### [Data for review]

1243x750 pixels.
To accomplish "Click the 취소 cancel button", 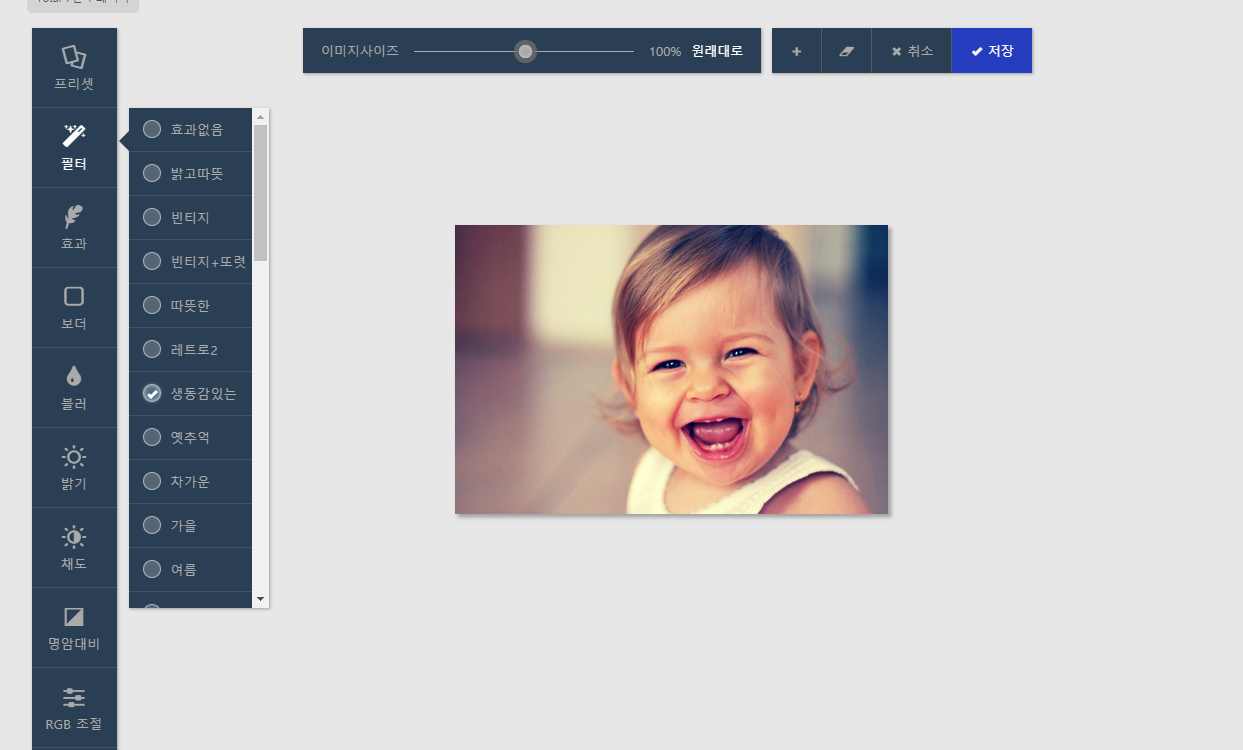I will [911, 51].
==
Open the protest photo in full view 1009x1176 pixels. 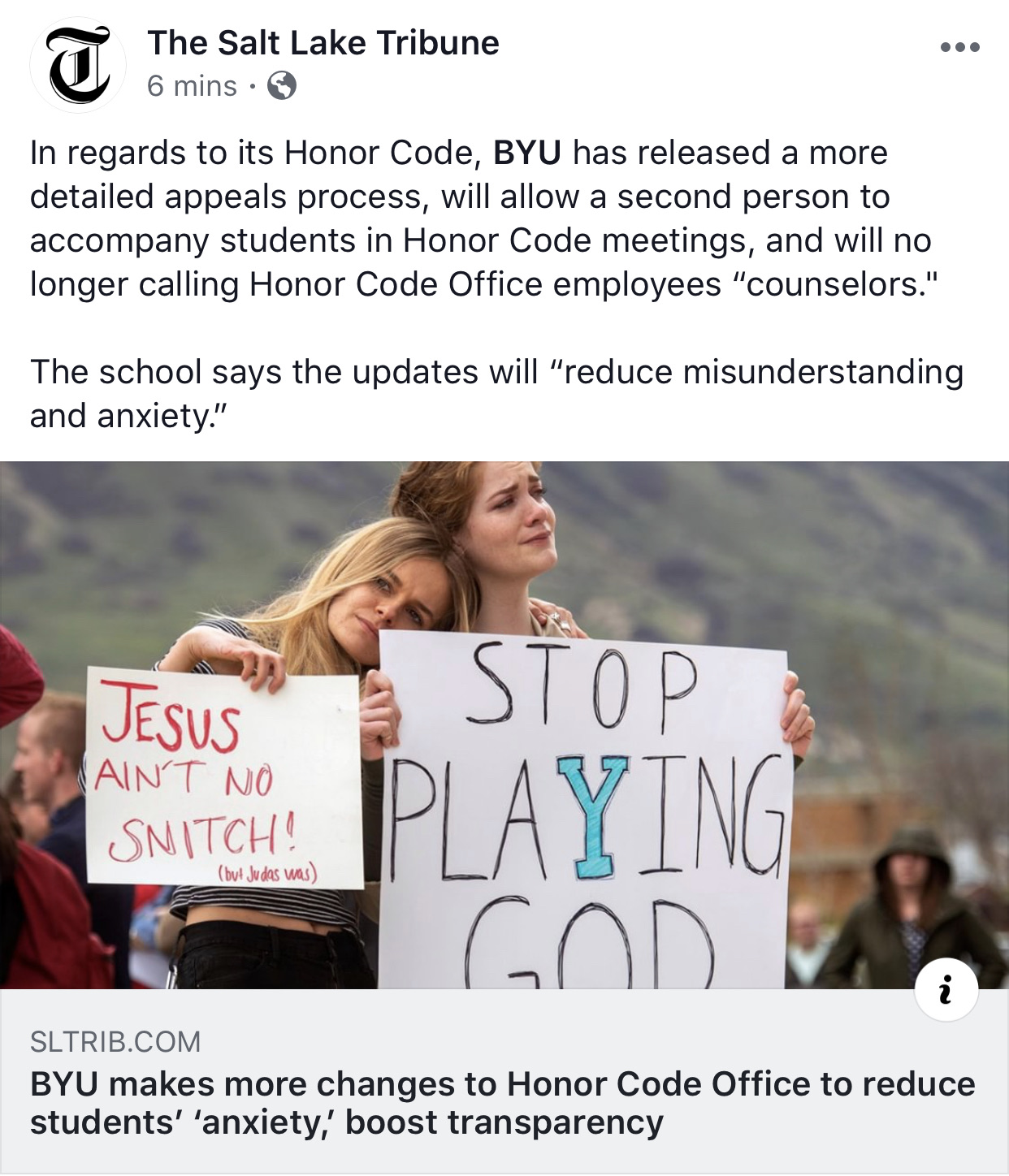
--
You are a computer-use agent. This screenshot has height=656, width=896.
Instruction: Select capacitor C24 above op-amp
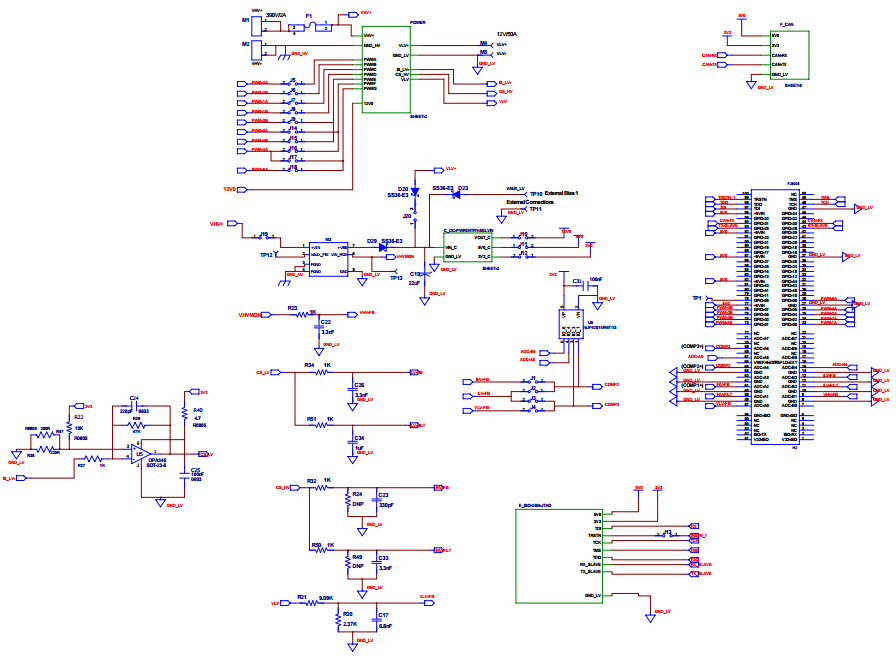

### [Exercise instructions]
Take the lines above from the one containing "You are a computer-use" to the one containing "Instruction: Select capacitor" and retype them exactly, both ends included, with nothing added.

### [Task result]
You are a computer-use agent. This screenshot has height=656, width=896.
Instruction: Select capacitor C24 above op-amp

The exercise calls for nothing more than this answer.